Le déficit n’a pas fini de creuser



Le déficit n’a pas fini de creuser
Une quasi stagnation des recettes ordinaires et une hausse des dépenses ordinaires. C’est ce qui se dégage de la situation des charges et ressources du Trésor à fin mai dernier. Cette performance a donné lieu à un solde ordinaire négatif de 6,8 MMDH. S’agissant des recettes ordinaires, celles-ci se sont élevées à 79,1 MMDH en légère baisse de 0,1% par rapport à fin mai 2011. Ceci est dû à la conjugaison de la hausse des recettes fiscales de 8,5% et de la baisse des recettes non fiscales de 48,9%.

De leur côté les recettes fiscales qui ont atteint 71,7 MMDH ont enregistré une hausse de 8,5% par rapport à fin mai 2011. Cette hausse provient de l’augmentation de 6,7% des recettes douanières de 9,7% de la fiscalité domestique et de 5,5% de la TIC sur les tabacs manufacturés. Concernant les recettes douanières (droits de douane, TVA à l’importation et TIC sur les produits énergétiques), elles affichent une augmentation de 6,7% à 23,2 MMDH. En détail les recettes des droits de douane réalisées à fin mai 2012 ont été de 3,9 MMDH contre 4,2 MMDH un an auparavant, soit un recul de 5,9%. Pour les recettes provenant de la TVA à l’importation, ces dernières se sont établies à 13,7 MMDH à fin mai dernier contre 12,4 MMDH durant la même période en 2011(+10,8%). Par ailleurs l’État a perçu plus de 16,5 MMDH au titre de l’IS contre 15,5 MMDH un an auparavant, soit une hausse de 6%. En croissance de 22,7%, suite notamment à la hausse des salaires décidée à partir de mai 2011, les recettes provenant de l’IR ont totalisé un montant estimé à fin mai dernier à 13,1 MMDH contre 10,7 MMDH en mai 2011.
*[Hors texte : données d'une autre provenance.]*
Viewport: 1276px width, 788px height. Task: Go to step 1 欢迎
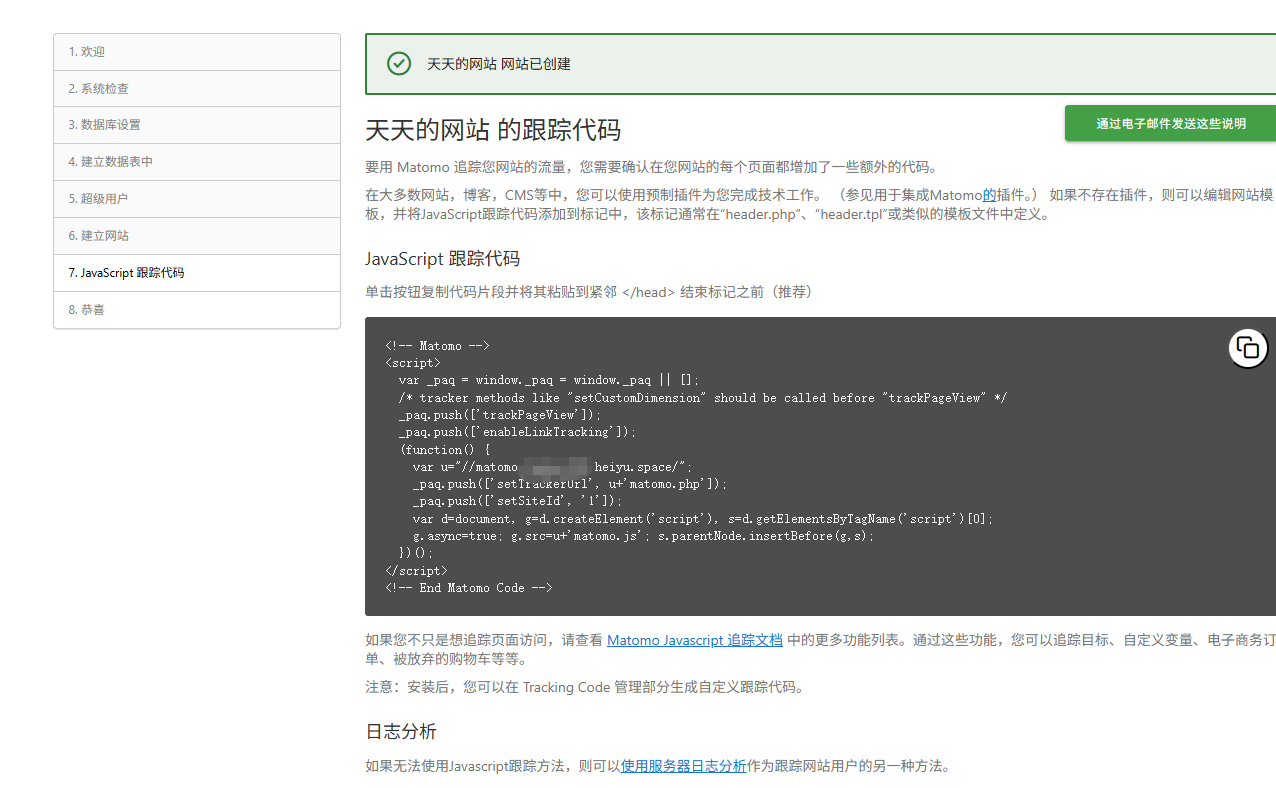point(197,52)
Sur le registre des recettes non fiscales, une baisse de 48,9% d’une année sur l’autre a été enregistrée. Celle-ci s’explique essentiellement par la réalisation en 2011 d’une recette de privatisation de 5,3 MMDH (cession de 20% du capital de la BCP). Du côté des dépenses du budget général (110,8 MMDH), celles-ci ont marqué une hausse de 9,8% résultant de l’augmentation de 22,6% des dépenses de fonctionnement et de la baisse de l’investissement et des charges de la dette budgétisée (de 17,4% et de 5,3% respectivement). Les dépenses de fonctionnement se sont établies à 76,7 MMDH, dont 40 MMDH .

S’agissant du solde ordinaire, ce dernier a été négatif (6,8 MMDH contre un solde positif de 8,7 MMDH un an auparavant). À fin mai dernier l’État a dépensé en investissements plus de 15,2 MMDH contre 18,4 MMDH un an auparavant, soit une baisse de 17,4%. Sur un tout autre registre, il faut noter que de la situation des charges et ressources du Trésor se dégage un déficit budgétaire de 16,1 MMDH à fin mai dernier contre seulement 4,4 MMDH un an auparavant.